* **Task**:
The listing that follows must be retyped in full, exactly.

* **Data shown**:
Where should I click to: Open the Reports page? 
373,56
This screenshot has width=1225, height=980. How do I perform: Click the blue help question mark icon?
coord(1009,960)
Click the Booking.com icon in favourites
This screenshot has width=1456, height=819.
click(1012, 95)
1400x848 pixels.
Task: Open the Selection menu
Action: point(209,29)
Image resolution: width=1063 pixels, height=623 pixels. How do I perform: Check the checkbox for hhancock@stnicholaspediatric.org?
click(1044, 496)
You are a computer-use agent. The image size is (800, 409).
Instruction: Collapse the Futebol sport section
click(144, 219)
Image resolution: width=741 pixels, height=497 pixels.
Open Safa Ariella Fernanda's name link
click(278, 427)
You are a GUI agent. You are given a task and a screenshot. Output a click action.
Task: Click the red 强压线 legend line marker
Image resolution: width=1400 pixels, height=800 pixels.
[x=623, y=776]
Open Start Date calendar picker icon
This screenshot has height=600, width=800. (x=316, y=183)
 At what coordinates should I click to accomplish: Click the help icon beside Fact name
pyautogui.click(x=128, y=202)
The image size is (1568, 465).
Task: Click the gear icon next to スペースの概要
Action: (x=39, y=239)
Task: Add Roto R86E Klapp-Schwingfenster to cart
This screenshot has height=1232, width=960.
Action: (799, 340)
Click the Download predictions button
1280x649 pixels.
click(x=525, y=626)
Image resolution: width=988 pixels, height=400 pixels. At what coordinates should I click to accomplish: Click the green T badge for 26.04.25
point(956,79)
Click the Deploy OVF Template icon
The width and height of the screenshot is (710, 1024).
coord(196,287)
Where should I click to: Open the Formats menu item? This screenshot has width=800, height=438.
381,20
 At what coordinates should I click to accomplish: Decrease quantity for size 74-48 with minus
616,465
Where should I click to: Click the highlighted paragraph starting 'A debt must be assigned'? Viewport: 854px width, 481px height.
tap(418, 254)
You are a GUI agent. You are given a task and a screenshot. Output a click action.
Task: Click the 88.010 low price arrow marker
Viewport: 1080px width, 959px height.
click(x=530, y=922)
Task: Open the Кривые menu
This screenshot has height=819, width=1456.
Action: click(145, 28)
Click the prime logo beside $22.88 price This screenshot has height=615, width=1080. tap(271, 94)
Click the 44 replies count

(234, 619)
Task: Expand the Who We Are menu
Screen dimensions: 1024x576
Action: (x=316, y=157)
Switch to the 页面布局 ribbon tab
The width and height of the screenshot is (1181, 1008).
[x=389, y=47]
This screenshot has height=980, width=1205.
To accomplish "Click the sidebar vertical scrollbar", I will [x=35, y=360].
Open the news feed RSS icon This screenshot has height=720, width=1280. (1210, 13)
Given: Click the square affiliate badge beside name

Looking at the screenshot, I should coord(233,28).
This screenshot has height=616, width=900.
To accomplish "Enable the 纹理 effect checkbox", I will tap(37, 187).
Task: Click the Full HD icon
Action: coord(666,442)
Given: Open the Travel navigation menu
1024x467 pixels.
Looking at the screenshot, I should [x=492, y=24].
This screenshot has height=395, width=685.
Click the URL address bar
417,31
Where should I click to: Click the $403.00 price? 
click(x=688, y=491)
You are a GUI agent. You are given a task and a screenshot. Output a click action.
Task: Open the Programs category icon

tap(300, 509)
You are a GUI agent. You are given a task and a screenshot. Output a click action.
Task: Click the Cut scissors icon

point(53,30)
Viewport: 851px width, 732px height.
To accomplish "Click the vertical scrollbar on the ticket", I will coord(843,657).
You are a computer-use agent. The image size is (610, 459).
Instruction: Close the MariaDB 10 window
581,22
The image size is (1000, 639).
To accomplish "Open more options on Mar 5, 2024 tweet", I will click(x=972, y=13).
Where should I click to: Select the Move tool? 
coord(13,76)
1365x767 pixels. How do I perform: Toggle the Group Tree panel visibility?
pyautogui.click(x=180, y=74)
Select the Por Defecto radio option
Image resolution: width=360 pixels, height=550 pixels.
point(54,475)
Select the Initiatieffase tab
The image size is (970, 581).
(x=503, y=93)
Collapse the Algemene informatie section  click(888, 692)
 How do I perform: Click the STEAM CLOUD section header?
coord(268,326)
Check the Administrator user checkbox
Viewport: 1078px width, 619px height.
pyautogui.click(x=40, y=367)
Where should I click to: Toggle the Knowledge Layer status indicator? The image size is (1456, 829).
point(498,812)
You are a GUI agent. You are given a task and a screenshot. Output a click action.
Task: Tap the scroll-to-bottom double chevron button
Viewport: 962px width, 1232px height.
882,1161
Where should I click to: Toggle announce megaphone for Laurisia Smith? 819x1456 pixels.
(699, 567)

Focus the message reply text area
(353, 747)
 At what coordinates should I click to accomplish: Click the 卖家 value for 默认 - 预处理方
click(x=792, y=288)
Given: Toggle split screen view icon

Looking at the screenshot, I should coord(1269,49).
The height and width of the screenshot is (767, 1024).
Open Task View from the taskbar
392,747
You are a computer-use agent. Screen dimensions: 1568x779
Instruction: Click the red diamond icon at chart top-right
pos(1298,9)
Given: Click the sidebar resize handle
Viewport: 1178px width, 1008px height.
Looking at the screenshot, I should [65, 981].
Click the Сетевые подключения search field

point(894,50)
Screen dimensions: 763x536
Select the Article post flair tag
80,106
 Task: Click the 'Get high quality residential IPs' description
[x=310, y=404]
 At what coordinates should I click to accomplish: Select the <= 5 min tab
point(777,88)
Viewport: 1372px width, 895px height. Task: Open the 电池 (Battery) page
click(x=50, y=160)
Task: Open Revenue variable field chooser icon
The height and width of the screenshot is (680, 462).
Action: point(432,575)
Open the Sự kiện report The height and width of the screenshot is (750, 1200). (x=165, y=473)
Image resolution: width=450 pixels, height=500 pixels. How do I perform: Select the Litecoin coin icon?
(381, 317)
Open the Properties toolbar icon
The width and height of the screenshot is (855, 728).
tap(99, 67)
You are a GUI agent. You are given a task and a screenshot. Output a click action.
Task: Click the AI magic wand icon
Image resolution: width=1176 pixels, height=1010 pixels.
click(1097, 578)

* **Task result**:
Where should I click to: Open the Reports page? 
373,56
This screenshot has width=1225, height=980. How do I perform: Click the blue help question mark icon?
coord(1009,960)
Click the Booking.com icon in favourites
This screenshot has width=1456, height=819.
click(1012, 95)
1400x848 pixels.
Task: Open the Selection menu
Action: point(209,29)
Image resolution: width=1063 pixels, height=623 pixels. How do I perform: Check the checkbox for hhancock@stnicholaspediatric.org?
click(1044, 496)
You are a computer-use agent. The image size is (800, 409).
Instruction: Collapse the Futebol sport section
click(144, 219)
Image resolution: width=741 pixels, height=497 pixels.
Open Safa Ariella Fernanda's name link
click(278, 427)
You are a GUI agent. You are given a task and a screenshot. Output a click action.
Task: Click the red 强压线 legend line marker
Image resolution: width=1400 pixels, height=800 pixels.
[x=623, y=776]
Open Start Date calendar picker icon
This screenshot has height=600, width=800. (x=316, y=183)
 At what coordinates should I click to accomplish: Click the help icon beside Fact name
pyautogui.click(x=128, y=202)
The image size is (1568, 465).
Task: Click the gear icon next to スペースの概要
Action: (x=39, y=239)
Task: Add Roto R86E Klapp-Schwingfenster to cart
This screenshot has height=1232, width=960.
Action: (799, 340)
Click the Download predictions button
1280x649 pixels.
click(x=525, y=626)
Image resolution: width=988 pixels, height=400 pixels. At what coordinates should I click to accomplish: Click the green T badge for 26.04.25
point(956,79)
Click the Deploy OVF Template icon
The width and height of the screenshot is (710, 1024).
coord(196,287)
Where should I click to: Open the Formats menu item? This screenshot has width=800, height=438.
381,20
 At what coordinates should I click to accomplish: Decrease quantity for size 74-48 with minus
616,465
Where should I click to: Click the highlighted paragraph starting 'A debt must be assigned'? Viewport: 854px width, 481px height.
tap(418, 254)
You are a GUI agent. You are given a task and a screenshot. Output a click action.
Task: Click the 88.010 low price arrow marker
Viewport: 1080px width, 959px height.
click(x=530, y=922)
Task: Open the Кривые menu
This screenshot has height=819, width=1456.
Action: click(145, 28)
Click the prime logo beside $22.88 price This screenshot has height=615, width=1080. tap(271, 94)
Click the 44 replies count

(234, 619)
Task: Expand the Who We Are menu
Screen dimensions: 1024x576
Action: (x=316, y=157)
Switch to the 页面布局 ribbon tab
The width and height of the screenshot is (1181, 1008).
[x=389, y=47]
This screenshot has height=980, width=1205.
To accomplish "Click the sidebar vertical scrollbar", I will [x=35, y=360].
Open the news feed RSS icon This screenshot has height=720, width=1280. (1210, 13)
Given: Click the square affiliate badge beside name

Looking at the screenshot, I should coord(233,28).
This screenshot has height=616, width=900.
To accomplish "Enable the 纹理 effect checkbox", I will tap(37, 187).
Task: Click the Full HD icon
Action: coord(666,442)
Given: Open the Travel navigation menu
1024x467 pixels.
Looking at the screenshot, I should [x=492, y=24].
This screenshot has height=395, width=685.
Click the URL address bar
417,31
Where should I click to: Click the $403.00 price? 
click(x=688, y=491)
You are a GUI agent. You are given a task and a screenshot. Output a click action.
Task: Open the Programs category icon

tap(300, 509)
You are a GUI agent. You are given a task and a screenshot. Output a click action.
Task: Click the Cut scissors icon

point(53,30)
Viewport: 851px width, 732px height.
To accomplish "Click the vertical scrollbar on the ticket", I will coord(843,657).
You are a computer-use agent. The image size is (610, 459).
Instruction: Close the MariaDB 10 window
581,22
The image size is (1000, 639).
To accomplish "Open more options on Mar 5, 2024 tweet", I will click(x=972, y=13).
Where should I click to: Select the Move tool? 
coord(13,76)
1365x767 pixels. How do I perform: Toggle the Group Tree panel visibility?
pyautogui.click(x=180, y=74)
Select the Por Defecto radio option
Image resolution: width=360 pixels, height=550 pixels.
point(54,475)
Select the Initiatieffase tab
The image size is (970, 581).
(x=503, y=93)
Collapse the Algemene informatie section  click(888, 692)
 How do I perform: Click the STEAM CLOUD section header?
coord(268,326)
Check the Administrator user checkbox
Viewport: 1078px width, 619px height.
pyautogui.click(x=40, y=367)
Where should I click to: Toggle the Knowledge Layer status indicator? The image size is (1456, 829).
point(498,812)
You are a GUI agent. You are given a task and a screenshot. Output a click action.
Task: Tap the scroll-to-bottom double chevron button
Viewport: 962px width, 1232px height.
882,1161
Where should I click to: Toggle announce megaphone for Laurisia Smith? 819x1456 pixels.
(699, 567)

Focus the message reply text area
(353, 747)
 At what coordinates should I click to accomplish: Click the 卖家 value for 默认 - 预处理方
click(x=792, y=288)
Given: Toggle split screen view icon

Looking at the screenshot, I should coord(1269,49).
The height and width of the screenshot is (767, 1024).
Open Task View from the taskbar
392,747
You are a computer-use agent. Screen dimensions: 1568x779
Instruction: Click the red diamond icon at chart top-right
pos(1298,9)
Given: Click the sidebar resize handle
Viewport: 1178px width, 1008px height.
Looking at the screenshot, I should [65, 981].
Click the Сетевые подключения search field

point(894,50)
Screen dimensions: 763x536
Select the Article post flair tag
80,106
 Task: Click the 'Get high quality residential IPs' description
[x=310, y=404]
 At what coordinates should I click to accomplish: Select the <= 5 min tab
point(777,88)
Viewport: 1372px width, 895px height. Task: Open the 电池 (Battery) page
click(x=50, y=160)
Task: Open Revenue variable field chooser icon
The height and width of the screenshot is (680, 462).
Action: point(432,575)
Open the Sự kiện report The height and width of the screenshot is (750, 1200). (x=165, y=473)
Image resolution: width=450 pixels, height=500 pixels. How do I perform: Select the Litecoin coin icon?
(381, 317)
Open the Properties toolbar icon
The width and height of the screenshot is (855, 728).
tap(99, 67)
You are a GUI agent. You are given a task and a screenshot. Output a click action.
Task: Click the AI magic wand icon
Image resolution: width=1176 pixels, height=1010 pixels.
click(1097, 578)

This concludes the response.